Reproduce the entries exactly.

═══

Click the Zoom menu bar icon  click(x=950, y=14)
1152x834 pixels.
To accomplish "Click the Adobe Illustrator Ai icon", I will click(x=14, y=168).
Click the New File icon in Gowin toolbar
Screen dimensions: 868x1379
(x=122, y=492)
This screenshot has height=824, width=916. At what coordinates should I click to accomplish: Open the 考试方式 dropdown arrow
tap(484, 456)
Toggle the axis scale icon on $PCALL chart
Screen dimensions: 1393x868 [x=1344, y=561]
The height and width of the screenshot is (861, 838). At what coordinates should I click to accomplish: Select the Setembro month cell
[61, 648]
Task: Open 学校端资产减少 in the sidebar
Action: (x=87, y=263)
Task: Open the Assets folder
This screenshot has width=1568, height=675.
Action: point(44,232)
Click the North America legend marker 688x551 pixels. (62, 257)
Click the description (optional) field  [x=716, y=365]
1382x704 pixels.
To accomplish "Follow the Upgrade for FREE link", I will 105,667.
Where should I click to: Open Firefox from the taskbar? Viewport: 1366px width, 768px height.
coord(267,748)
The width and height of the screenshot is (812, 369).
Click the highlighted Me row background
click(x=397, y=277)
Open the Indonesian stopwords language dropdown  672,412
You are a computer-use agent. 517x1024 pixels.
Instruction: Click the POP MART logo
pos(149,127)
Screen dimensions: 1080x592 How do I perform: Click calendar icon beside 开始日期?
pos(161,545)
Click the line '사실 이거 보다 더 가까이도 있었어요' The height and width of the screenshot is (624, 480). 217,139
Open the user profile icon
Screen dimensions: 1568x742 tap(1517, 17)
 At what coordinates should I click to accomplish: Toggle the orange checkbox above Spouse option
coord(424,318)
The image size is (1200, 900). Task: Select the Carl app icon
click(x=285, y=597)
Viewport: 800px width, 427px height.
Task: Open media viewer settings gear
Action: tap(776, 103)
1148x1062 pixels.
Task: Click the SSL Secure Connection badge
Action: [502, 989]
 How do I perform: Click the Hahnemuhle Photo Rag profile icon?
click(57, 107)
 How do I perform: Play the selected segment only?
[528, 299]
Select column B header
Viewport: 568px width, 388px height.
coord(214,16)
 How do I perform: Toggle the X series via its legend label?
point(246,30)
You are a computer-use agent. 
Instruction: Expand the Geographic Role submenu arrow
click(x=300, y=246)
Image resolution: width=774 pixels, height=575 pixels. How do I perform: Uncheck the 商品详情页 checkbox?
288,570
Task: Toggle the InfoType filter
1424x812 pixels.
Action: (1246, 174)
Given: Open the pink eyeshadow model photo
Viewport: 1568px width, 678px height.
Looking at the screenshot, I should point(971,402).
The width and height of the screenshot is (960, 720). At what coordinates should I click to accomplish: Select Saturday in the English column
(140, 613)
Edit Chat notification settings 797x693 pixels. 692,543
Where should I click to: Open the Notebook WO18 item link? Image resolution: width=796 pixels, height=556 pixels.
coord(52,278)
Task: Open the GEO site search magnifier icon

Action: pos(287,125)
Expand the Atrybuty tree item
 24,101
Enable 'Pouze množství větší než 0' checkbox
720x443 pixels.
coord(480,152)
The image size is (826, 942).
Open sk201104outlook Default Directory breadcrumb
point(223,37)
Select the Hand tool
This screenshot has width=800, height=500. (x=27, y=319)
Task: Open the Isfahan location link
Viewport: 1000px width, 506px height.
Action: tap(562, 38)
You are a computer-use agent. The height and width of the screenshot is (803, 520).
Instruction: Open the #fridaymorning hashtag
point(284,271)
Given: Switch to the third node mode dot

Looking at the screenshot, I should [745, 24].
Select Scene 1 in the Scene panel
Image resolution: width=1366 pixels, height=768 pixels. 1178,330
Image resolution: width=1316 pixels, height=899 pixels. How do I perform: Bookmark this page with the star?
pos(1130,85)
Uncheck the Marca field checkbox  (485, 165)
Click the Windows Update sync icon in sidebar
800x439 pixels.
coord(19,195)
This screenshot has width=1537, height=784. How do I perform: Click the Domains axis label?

═══

▶ _Task answer_:
Click the Zoom menu bar icon  click(x=950, y=14)
1152x834 pixels.
To accomplish "Click the Adobe Illustrator Ai icon", I will click(x=14, y=168).
Click the New File icon in Gowin toolbar
Screen dimensions: 868x1379
(x=122, y=492)
This screenshot has height=824, width=916. At what coordinates should I click to accomplish: Open the 考试方式 dropdown arrow
tap(484, 456)
Toggle the axis scale icon on $PCALL chart
Screen dimensions: 1393x868 [x=1344, y=561]
The height and width of the screenshot is (861, 838). At what coordinates should I click to accomplish: Select the Setembro month cell
[61, 648]
Task: Open 学校端资产减少 in the sidebar
Action: (x=87, y=263)
Task: Open the Assets folder
This screenshot has width=1568, height=675.
Action: point(44,232)
Click the North America legend marker 688x551 pixels. (62, 257)
Click the description (optional) field  [x=716, y=365]
1382x704 pixels.
To accomplish "Follow the Upgrade for FREE link", I will 105,667.
Where should I click to: Open Firefox from the taskbar? Viewport: 1366px width, 768px height.
coord(267,748)
The width and height of the screenshot is (812, 369).
Click the highlighted Me row background
click(x=397, y=277)
Open the Indonesian stopwords language dropdown  672,412
You are a computer-use agent. 517x1024 pixels.
Instruction: Click the POP MART logo
pos(149,127)
Screen dimensions: 1080x592 How do I perform: Click calendar icon beside 开始日期?
pos(161,545)
Click the line '사실 이거 보다 더 가까이도 있었어요' The height and width of the screenshot is (624, 480). 217,139
Open the user profile icon
Screen dimensions: 1568x742 tap(1517, 17)
 At what coordinates should I click to accomplish: Toggle the orange checkbox above Spouse option
coord(424,318)
The image size is (1200, 900). Task: Select the Carl app icon
click(x=285, y=597)
Viewport: 800px width, 427px height.
Task: Open media viewer settings gear
Action: tap(776, 103)
1148x1062 pixels.
Task: Click the SSL Secure Connection badge
Action: [502, 989]
 How do I perform: Click the Hahnemuhle Photo Rag profile icon?
click(57, 107)
 How do I perform: Play the selected segment only?
[528, 299]
Select column B header
Viewport: 568px width, 388px height.
coord(214,16)
 How do I perform: Toggle the X series via its legend label?
point(246,30)
You are a computer-use agent. 
Instruction: Expand the Geographic Role submenu arrow
click(x=300, y=246)
Image resolution: width=774 pixels, height=575 pixels. How do I perform: Uncheck the 商品详情页 checkbox?
288,570
Task: Toggle the InfoType filter
1424x812 pixels.
Action: (1246, 174)
Given: Open the pink eyeshadow model photo
Viewport: 1568px width, 678px height.
Looking at the screenshot, I should point(971,402).
The width and height of the screenshot is (960, 720). At what coordinates should I click to accomplish: Select Saturday in the English column
(140, 613)
Edit Chat notification settings 797x693 pixels. 692,543
Where should I click to: Open the Notebook WO18 item link? Image resolution: width=796 pixels, height=556 pixels.
coord(52,278)
Task: Open the GEO site search magnifier icon

Action: pos(287,125)
Expand the Atrybuty tree item
 24,101
Enable 'Pouze množství větší než 0' checkbox
720x443 pixels.
coord(480,152)
The image size is (826, 942).
Open sk201104outlook Default Directory breadcrumb
point(223,37)
Select the Hand tool
This screenshot has width=800, height=500. (x=27, y=319)
Task: Open the Isfahan location link
Viewport: 1000px width, 506px height.
Action: tap(562, 38)
You are a computer-use agent. The height and width of the screenshot is (803, 520).
Instruction: Open the #fridaymorning hashtag
point(284,271)
Given: Switch to the third node mode dot

Looking at the screenshot, I should [745, 24].
Select Scene 1 in the Scene panel
Image resolution: width=1366 pixels, height=768 pixels. 1178,330
Image resolution: width=1316 pixels, height=899 pixels. How do I perform: Bookmark this page with the star?
pos(1130,85)
Uncheck the Marca field checkbox  (485, 165)
Click the Windows Update sync icon in sidebar
800x439 pixels.
coord(19,195)
This screenshot has width=1537, height=784. How do I perform: Click the Domains axis label?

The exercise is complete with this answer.